With Autumn dawning quickly upon us, I have decided to shop for pointy nipple covers.

While some women want their nipples covered up, I want to show them off and then some.

Possums, I love me some pointy nipples!

I know that there are some men out there who would disagree with me, but they are usually the ones that have them! It is a condition called gynecomastia, which means puffed-up nipples.  Which come to think of it, isn’t fair. Why don’t we get a name for having flabby tits? Anyways, I have dated a few men with this condition.

Trust me!

cones

Possums, I am going to let you in on a little secret. There is something that actually leaves me quite unnerved during sex. I know me unnerve! I can’t believe it either! Well, I never know how to play with their..um..breasts. Not, nipples mind you. But, men-breasts. I always sense that they somehow feel uncomfortable when fondled. Maybe, it hurts their manhood. I don’t know. Well, technically their womanhood. However, they shouldn’t be ashamed of having breasts. It gives us one more thing in common to share. Anyways, I tend to leave the area alone.

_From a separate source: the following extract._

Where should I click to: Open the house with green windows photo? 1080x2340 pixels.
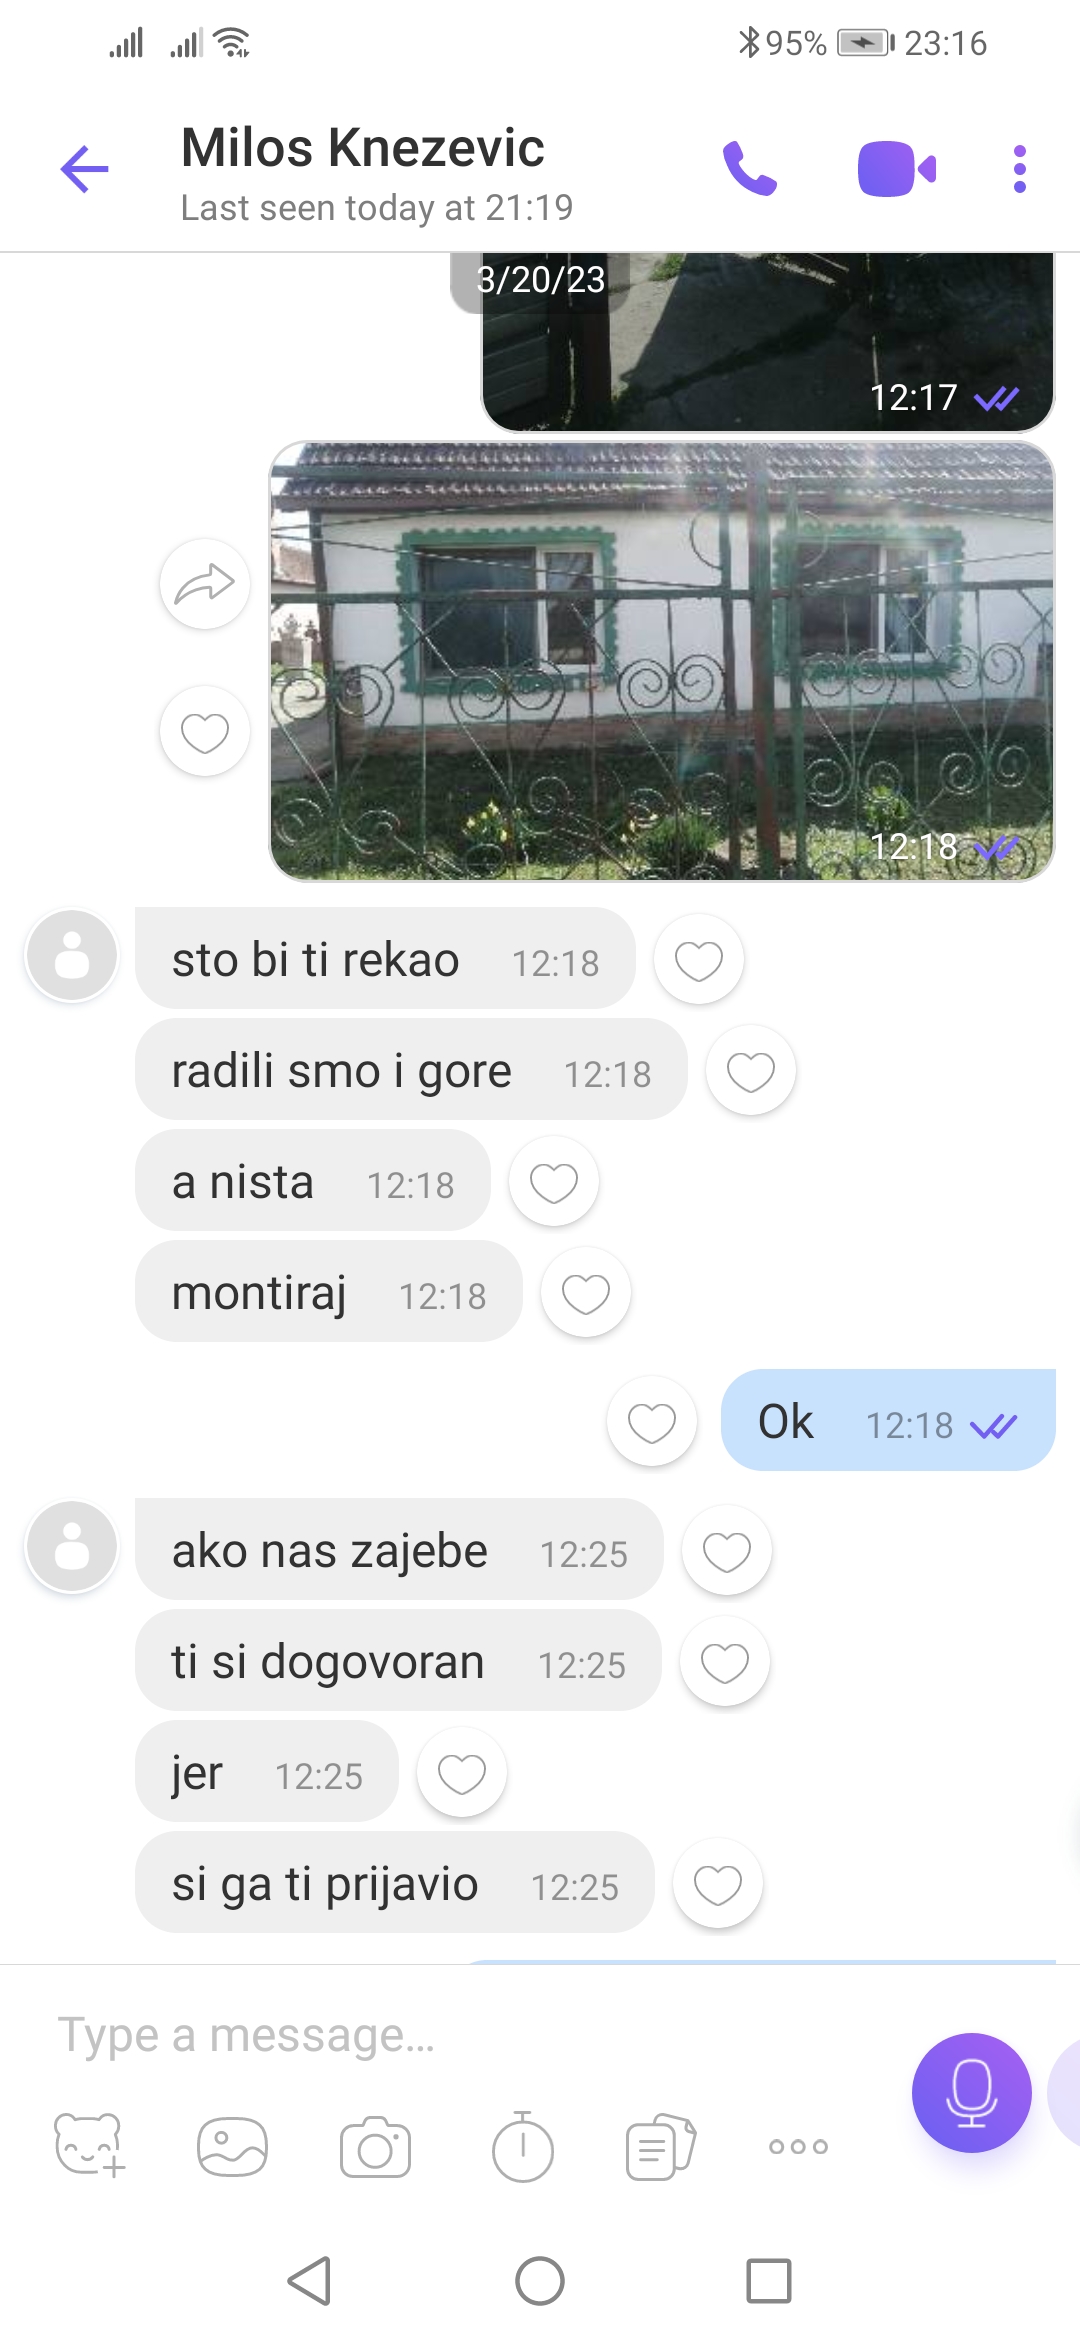click(662, 661)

I would love to get Bullet Bra Pads, sans tassels, in black. It is the only way I know how to sex up a tight turtleneck sweater.

I do however hate bullet bras!

Just you try to walk around all day wondering why some people are giggling at you. Only to find out, when you go to the washroom and look in the mirrBra-or, one of your nipples are ”dented” in.

Dented In!!!!

The entire day!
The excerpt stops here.